Titled "Declaration on the Way: Church, Ministry and Eucharist," the new 120-page document discusses the progress in Catholic-Lutheran relations and maps the remaining steps needed to achieve full unity.

The document was prepared by a joint task force of the U.S. Conference of Catholic Bishops' Committee on Ecumenical and Interreligious Affairs and the Chicago-based Evangelical Lutheran Church in America, which has more than 3.7 million members in 9,300 congregations across the United States.

It was affirmed last October by the ELCA Conference of Bishops, an advisory body, which asked the ELCA Church Council to forward the document to the 2016 ELCA Churchwide Assembly, its highest legislative body. The assembly is meeting in New Orleans Aug. 8-13.

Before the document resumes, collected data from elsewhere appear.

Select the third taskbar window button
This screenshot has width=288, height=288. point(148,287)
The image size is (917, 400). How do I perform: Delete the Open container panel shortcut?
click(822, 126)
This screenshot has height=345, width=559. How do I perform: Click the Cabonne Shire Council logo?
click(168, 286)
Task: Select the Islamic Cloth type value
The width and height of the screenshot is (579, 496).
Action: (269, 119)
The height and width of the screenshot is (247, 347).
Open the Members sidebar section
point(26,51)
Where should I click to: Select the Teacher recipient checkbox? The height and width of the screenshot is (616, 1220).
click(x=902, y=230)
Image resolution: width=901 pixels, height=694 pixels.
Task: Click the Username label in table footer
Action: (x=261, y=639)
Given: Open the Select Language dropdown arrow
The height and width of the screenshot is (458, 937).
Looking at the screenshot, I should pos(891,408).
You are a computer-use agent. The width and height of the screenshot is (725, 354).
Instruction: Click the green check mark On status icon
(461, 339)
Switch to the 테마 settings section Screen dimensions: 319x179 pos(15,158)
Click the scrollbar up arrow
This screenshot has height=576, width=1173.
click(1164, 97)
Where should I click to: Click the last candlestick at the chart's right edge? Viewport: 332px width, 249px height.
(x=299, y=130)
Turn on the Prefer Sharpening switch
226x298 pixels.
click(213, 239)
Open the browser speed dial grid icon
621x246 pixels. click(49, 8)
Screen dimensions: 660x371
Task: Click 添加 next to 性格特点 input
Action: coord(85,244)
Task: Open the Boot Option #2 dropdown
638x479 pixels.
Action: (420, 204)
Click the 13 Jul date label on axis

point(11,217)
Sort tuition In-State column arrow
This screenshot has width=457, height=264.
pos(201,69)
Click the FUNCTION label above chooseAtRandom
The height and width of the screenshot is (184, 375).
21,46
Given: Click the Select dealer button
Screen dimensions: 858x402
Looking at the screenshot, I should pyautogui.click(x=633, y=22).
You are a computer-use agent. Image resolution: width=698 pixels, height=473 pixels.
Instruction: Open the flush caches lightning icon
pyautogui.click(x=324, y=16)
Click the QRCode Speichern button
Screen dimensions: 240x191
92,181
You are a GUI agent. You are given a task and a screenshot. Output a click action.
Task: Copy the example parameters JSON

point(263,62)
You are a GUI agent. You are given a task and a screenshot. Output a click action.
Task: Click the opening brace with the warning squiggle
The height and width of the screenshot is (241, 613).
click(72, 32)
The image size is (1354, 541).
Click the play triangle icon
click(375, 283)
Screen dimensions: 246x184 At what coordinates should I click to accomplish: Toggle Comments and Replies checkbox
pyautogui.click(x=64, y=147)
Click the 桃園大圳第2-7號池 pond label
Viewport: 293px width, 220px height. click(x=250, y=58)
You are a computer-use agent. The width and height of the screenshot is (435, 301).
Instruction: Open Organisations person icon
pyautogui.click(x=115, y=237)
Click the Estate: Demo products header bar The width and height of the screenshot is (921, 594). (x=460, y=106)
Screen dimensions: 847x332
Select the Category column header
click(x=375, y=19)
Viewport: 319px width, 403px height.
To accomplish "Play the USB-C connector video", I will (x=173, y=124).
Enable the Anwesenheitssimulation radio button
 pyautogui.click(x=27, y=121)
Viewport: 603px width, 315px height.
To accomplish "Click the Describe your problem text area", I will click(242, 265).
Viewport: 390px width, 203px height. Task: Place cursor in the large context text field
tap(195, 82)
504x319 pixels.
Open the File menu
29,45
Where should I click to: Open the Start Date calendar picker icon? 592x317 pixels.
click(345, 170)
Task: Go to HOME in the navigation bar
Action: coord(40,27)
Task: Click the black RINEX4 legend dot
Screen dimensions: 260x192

"The text invites ELCA members to claim and to celebrate how far Catholics and Lutherans have come in ecumenical dialogue," said the Rev. Mark S. Hanson, a former presiding bishop of the ELCA.

The document, he said in a statement, "seeks to inspire ELCA members to continue the theological work which Lutherans and Catholics have done together so fruitfully; to continue to grow in common prayer and study; and to continue collaboration and care for the hurting world which God so loves."

"The hope is that this declaration can contribute to this ongoing reformation of the church and to grow in communion between Catholics and Lutherans," said Baltimore Auxiliary Bishop Denis J. Madden.

Rev. Hanson and Bishop Madden were the Lutheran and Catholic co-chairmen, respectively, of the task force that worked on the document.

It was inspired by a December 2011 speech by Cardinal Kurt Koch, president of the Pontifical Council for Promoting Christian Unity, and draws on the work of national and international Catholic-Lutheran dialogues since 1965, particularly on the topics of church, ministry and the Eucharist.

Evangelical Lutheran Church of America Churchwide Assembly was meeting in preparation for the 500th anniversary observance of the Protestant Reformation in 2017.